Content starts
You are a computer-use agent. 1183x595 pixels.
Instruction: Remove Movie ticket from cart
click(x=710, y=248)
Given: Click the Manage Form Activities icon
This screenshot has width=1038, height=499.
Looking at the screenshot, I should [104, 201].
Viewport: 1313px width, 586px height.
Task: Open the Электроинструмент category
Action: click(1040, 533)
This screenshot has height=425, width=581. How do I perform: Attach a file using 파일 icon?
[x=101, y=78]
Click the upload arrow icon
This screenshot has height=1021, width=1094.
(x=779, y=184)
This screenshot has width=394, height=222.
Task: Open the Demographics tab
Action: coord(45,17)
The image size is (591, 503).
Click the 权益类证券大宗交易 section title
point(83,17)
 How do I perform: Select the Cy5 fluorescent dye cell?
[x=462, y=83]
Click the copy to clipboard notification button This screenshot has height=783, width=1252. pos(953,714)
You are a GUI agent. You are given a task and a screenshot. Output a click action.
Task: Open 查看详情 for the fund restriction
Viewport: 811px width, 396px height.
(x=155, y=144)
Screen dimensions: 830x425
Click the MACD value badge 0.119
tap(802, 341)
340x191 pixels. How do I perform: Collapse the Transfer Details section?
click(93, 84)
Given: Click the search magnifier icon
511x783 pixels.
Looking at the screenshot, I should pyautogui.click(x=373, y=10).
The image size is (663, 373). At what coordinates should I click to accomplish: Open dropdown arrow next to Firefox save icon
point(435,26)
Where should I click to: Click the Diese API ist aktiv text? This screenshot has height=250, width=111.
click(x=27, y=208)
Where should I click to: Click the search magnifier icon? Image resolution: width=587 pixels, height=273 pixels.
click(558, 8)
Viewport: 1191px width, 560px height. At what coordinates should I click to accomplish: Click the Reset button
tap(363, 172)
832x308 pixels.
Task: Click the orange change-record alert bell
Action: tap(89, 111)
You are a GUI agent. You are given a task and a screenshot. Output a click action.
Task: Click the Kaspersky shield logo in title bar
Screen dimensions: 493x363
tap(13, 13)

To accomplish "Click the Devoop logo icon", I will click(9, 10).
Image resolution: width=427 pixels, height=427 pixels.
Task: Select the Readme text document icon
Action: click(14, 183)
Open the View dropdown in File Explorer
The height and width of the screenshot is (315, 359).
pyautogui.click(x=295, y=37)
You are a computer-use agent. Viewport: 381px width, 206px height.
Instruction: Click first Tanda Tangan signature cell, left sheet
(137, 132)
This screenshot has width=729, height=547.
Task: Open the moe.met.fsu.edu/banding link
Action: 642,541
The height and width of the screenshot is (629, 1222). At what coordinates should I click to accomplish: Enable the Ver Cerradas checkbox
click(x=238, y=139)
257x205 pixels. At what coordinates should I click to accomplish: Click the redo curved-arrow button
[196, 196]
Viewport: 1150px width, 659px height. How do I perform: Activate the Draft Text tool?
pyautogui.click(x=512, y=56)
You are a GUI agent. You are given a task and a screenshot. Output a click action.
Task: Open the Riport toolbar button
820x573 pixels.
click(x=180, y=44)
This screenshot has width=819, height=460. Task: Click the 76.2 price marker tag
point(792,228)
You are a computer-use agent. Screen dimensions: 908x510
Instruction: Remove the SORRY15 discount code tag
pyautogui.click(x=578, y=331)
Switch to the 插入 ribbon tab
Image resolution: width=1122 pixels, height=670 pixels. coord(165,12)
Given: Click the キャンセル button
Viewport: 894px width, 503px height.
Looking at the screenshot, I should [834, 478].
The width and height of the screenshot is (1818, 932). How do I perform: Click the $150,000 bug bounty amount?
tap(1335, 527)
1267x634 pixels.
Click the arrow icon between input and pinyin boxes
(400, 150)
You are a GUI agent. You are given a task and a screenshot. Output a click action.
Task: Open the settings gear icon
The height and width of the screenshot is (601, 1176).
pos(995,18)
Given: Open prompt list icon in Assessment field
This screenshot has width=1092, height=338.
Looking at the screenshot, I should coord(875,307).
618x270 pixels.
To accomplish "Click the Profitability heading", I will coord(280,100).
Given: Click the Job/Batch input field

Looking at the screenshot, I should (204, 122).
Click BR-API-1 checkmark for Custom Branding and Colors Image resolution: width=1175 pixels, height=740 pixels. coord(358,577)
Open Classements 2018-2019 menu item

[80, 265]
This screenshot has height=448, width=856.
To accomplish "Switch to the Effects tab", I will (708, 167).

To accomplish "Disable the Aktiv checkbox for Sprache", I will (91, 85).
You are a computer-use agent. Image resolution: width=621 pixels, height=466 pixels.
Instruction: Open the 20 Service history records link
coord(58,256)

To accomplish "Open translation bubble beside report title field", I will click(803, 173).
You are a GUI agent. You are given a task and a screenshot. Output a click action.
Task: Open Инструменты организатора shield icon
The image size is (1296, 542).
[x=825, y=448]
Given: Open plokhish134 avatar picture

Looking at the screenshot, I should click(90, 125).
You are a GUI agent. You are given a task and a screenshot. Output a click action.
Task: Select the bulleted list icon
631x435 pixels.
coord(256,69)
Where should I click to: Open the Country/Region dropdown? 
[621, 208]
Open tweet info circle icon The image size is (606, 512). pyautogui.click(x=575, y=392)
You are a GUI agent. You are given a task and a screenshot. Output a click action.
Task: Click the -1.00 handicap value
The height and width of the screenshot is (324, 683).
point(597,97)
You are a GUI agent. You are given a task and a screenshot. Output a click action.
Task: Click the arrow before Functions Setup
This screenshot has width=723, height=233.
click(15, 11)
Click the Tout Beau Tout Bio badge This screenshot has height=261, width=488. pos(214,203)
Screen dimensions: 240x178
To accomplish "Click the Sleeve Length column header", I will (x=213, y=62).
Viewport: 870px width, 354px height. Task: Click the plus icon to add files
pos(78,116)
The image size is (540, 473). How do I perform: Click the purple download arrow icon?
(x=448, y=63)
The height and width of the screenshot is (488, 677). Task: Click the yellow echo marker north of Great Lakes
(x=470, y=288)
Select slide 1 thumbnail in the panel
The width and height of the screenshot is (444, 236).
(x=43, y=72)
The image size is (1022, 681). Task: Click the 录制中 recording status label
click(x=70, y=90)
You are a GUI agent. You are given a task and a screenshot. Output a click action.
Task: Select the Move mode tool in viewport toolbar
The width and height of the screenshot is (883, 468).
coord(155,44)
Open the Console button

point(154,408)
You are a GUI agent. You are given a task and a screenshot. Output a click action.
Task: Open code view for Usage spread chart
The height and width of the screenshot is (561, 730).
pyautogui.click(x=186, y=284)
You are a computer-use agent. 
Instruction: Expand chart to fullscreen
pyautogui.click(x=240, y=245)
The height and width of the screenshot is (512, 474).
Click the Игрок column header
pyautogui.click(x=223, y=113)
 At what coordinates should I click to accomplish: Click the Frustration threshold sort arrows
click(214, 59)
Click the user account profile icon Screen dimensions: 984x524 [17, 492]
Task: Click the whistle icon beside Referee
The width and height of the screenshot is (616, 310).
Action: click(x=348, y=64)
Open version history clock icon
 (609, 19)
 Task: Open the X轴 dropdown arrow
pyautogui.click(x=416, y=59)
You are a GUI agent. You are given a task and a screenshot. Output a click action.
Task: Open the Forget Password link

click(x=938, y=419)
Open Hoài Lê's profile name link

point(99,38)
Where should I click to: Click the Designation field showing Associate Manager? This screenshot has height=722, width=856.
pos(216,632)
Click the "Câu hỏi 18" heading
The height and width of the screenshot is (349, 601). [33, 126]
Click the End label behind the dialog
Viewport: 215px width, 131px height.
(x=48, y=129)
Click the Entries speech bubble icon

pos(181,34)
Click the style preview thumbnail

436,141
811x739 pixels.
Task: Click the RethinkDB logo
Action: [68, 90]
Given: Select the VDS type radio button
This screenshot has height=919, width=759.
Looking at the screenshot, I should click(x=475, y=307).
Content ends
Your reply should be the lines from the one that contains "Where should I click to: Click the Designation" through the end of the listing above, repeated exactly.

*SOLUTION FOR THIS EXERCISE:*
Where should I click to: Click the Designation field showing Associate Manager? This screenshot has height=722, width=856.
pos(216,632)
Click the "Câu hỏi 18" heading
The height and width of the screenshot is (349, 601). [33, 126]
Click the End label behind the dialog
Viewport: 215px width, 131px height.
(x=48, y=129)
Click the Entries speech bubble icon

pos(181,34)
Click the style preview thumbnail

436,141
811x739 pixels.
Task: Click the RethinkDB logo
Action: [68, 90]
Given: Select the VDS type radio button
This screenshot has height=919, width=759.
Looking at the screenshot, I should click(x=475, y=307).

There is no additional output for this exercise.